✉ info@leimena.org    +62 811 1088 854
Civis 001/2015

Prinsip Penting Negara Hukum

 

Lebih lanjut, untuk dapat disebut sebagai negara hukum, disyaratkan adanya  beberapa unsur yang merupakan prinsip penting dalam penyelenggaraan negara.

Unsur pertama adalah  adanya pengakuan  bahwa rakyat maupun penguasa menghormati dan menjunjung tinggi  hukum dan konstitusi, dengan mana  segala tindakan yang dilakukan pemerintah atau negara  harus didasarkan pada hukum yang berlaku yang telah ada sebelumnya.

Unsur kedua adalah diakui dan dihormatinya hak asasi manusia dalam Undang-Undang Dasar, lengkap dengan jaminan perlindungan atas pelanggaran yang terjadi terhadap hak asasi warga negara tersebut.

Dan unsur yang ketiga adalah adanya prinsip peradilan yang bebas dan tidak memihak yang menjamin persamaan setiap warga negara dalam hukum, serta menjamin keadilan bagi setiap orang termasuk terhadap penyalahgunaan wewenang oleh pihak yang berkuasa.

Sejalan dengan tuntutan zaman, unsur-unsur penyelenggara negara hukum semakin berkembang.  Jimly Asshiddiqie, menyebut sedikitnya terdapat 12 (dua belas) prinsip pokok negara hukum yang berlaku di zaman sekarang ini. Keseluruhannya merupakan pilar utama yang menyangga berdiri tegaknya suatu negara yang demokratis konstitusional sehingga dapat disebut sebagai negara Hukum dalam arti yang sebenarnya. Kedua belas prinsip pokok tersebut meliputi: a. supremasi hukum; b. persamaan dalam hukum; c. asas legalitas; d. pembatasan kekuasaan; e. organ-organ eksekutif yang bersifat independen; f. peradilan yang bebas dan tidak memihak; g. peradilan tata usaha negara; h. peradilan tata negara; i. perlindungan hak asasi  manusia; j. bersifat demokratis; k. berfungsi sebagai sarana mewujudkan tujuan kesejahteraan; l. transparansi dan kontrol sosial.

# TUGAS YANG DIKERJAKAN
1. Jawablah pertanyaan tentang teks negara hukum di atas.
(a) Apa unsur kedua negara hukum?
(b) Berapa prinsip pokok negara hukum menurut Jimly Asshiddiqie?
(c) Apa prinsip pokok yang diberi huruf g?
2. Tulis kembali bagian teks negara hukum di atas, mulai dari kata-kata "Prinsip Penting Negara" dan berhenti setelah "dalam penyelenggaraan negara.". Tukar "unsur" dengan "elemen".
3. Sambung teks tentang negara hukum di atas dengan bagian berikutnya, dimulai sesudah kalimat terakhirnya.
Baris-baris data sesudah teks tentang negara hukum ini tidak berhubungan dengan isinya.

# DATA TERCATAT
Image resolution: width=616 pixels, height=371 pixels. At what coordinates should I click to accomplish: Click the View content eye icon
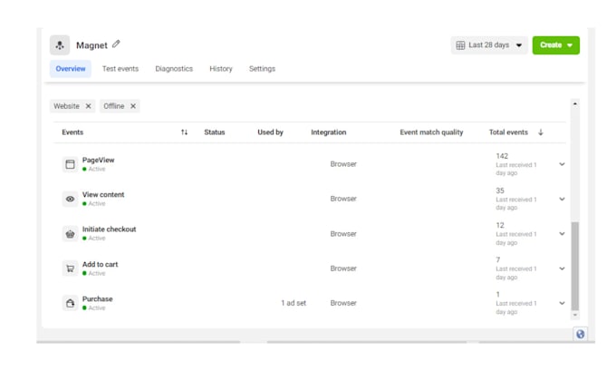[x=70, y=199]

# KUMPULAN JAWABAN
1.
(a) Unsur kedua adalah diakui dan dihormatinya hak asasi manusia dalam Undang-Undang Dasar, lengkap dengan jaminan perlindungan atas pelanggaran terhadap hak asasi warga negara.
(b) Sedikitnya 12 (dua belas) prinsip pokok.
(c) Peradilan tata usaha negara.

2.
Prinsip Penting Negara Hukum

 

Lebih lanjut, untuk dapat disebut sebagai negara hukum, disyaratkan adanya  beberapa elemen yang merupakan prinsip penting dalam penyelenggaraan negara.

3.
Dalam suatu negara hukum, salah satu pilar terpentingnya adalah perlindungan dan penghormatan terhadap hak asasi manusia. Perlindungan terhadap hak asasi manusia tersebut dimasyarakatkan secara luas dalam rangka mempromosikan penghormatan dan perlindungan terhadap hak asasi manusia sebagai ciri yang penting suatu negara hukum yang demokratis. Setiap manusia sejak kelahirannya menyandang hak-hak dan kewajiban-kewajiban yang bersifat bebas dan asasi. Terbentuknya negara dan demikian pula penyelenggaraan kekuasaan suatu negara tidak boleh mengurangi arti atau makna kebebasan dan hak asasi kemanusiaan itu. Bahkan dewasa ini salah satu ciri yang disebut sebagai negara yang gagal adalah ketika negara tersebut tidak berhasil melindungi dan menegakkan hak-asasi rakyatnya.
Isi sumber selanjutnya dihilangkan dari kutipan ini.